旦那様は内緒の御曹司~海老蟹夫妻のとろ甘蜜月ライフ~
いくら彼が優秀な人材でも、社長の椅子まで確約されているだなんてありえない。上層部にコネでもあるわけ? そういえば、動物園イベントの時、彼はガンベロの社長の視察に付き添っていたけど……。
私は難しい顔で考え込み、こんがらがった思考を整理する。
隆臣と佑香さんは許嫁。それを画策したのは、自分の会社をより発展させたい互いの父親同士。佑香さんの父親は、鷹取物産の社長。それなら隆臣の父親は――。

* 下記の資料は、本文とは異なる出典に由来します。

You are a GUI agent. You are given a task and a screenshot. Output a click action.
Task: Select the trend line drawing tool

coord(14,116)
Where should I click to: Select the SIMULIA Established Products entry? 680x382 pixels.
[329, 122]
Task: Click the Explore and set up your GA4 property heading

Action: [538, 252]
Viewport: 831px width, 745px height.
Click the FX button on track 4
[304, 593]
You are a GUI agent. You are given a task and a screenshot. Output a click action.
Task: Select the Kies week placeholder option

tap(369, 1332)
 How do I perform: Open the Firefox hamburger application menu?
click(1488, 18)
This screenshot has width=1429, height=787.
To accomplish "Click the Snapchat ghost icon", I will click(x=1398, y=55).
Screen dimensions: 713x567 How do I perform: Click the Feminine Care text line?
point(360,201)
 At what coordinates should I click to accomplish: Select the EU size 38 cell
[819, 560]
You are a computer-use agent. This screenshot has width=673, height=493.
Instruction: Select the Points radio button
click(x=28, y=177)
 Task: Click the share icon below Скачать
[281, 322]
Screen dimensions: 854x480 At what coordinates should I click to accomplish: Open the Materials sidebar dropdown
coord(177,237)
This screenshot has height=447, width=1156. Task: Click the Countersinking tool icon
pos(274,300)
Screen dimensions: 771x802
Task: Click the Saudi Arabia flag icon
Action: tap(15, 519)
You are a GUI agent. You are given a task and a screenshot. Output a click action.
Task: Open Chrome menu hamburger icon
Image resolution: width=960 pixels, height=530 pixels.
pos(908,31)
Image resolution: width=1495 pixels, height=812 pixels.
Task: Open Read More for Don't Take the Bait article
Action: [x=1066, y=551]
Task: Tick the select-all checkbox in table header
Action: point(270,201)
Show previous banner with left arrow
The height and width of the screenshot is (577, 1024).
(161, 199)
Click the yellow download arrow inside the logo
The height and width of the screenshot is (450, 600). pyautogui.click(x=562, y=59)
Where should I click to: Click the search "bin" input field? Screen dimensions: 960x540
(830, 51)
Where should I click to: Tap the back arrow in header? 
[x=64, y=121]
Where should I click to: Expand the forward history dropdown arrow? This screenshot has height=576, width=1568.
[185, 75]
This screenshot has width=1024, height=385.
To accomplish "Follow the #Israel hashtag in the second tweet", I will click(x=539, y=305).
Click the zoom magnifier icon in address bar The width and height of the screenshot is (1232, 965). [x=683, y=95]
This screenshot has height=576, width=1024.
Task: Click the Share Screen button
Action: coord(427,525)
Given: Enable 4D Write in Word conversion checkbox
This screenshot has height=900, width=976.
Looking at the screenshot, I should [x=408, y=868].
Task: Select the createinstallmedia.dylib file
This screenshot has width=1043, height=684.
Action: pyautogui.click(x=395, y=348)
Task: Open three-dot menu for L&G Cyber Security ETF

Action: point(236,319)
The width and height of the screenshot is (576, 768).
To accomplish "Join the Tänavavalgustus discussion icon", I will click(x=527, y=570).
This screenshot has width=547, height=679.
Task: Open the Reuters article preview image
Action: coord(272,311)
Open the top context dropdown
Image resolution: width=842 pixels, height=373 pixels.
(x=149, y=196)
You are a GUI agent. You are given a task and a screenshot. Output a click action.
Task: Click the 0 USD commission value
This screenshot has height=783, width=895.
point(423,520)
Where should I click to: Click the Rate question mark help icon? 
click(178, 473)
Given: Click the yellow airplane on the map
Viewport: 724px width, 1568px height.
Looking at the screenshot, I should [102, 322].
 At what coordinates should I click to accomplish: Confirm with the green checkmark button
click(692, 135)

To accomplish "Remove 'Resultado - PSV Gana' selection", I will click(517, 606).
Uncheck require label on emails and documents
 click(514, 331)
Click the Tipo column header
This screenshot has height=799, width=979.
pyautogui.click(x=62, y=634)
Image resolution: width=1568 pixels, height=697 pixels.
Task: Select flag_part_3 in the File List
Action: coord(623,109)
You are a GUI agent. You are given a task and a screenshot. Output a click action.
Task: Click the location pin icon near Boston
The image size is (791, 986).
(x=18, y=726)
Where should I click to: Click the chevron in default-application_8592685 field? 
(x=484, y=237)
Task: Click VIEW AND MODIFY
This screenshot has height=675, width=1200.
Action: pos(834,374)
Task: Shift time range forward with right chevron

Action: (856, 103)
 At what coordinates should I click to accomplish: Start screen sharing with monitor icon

まさか、と頭の中にある可能性が浮かんだ瞬間、佑香さんがその考えをあっさり肯定した。
『蟹江さん、ご存じなかったんですね。たっくんが、ガンベロ社長のひとり息子だってこと。彼、幼い頃から周囲のたくさんの期待を背負って、ここまで頑張ってきたんですよ。だから……』
頭がガンガンした。私はてっきり、彼は自分と同じような平均的な家庭で育ったのだとばかり思っていた。
だって、価値観も話も合うし……彼自身、言っていたじゃない。私と一緒に、つつましくても幸せな家庭を築きたいって。あれは、嘘だったの……?
動揺を隠しきれず眉間に深いシワを刻む私に、佑香さんは優しい声音で問いかける。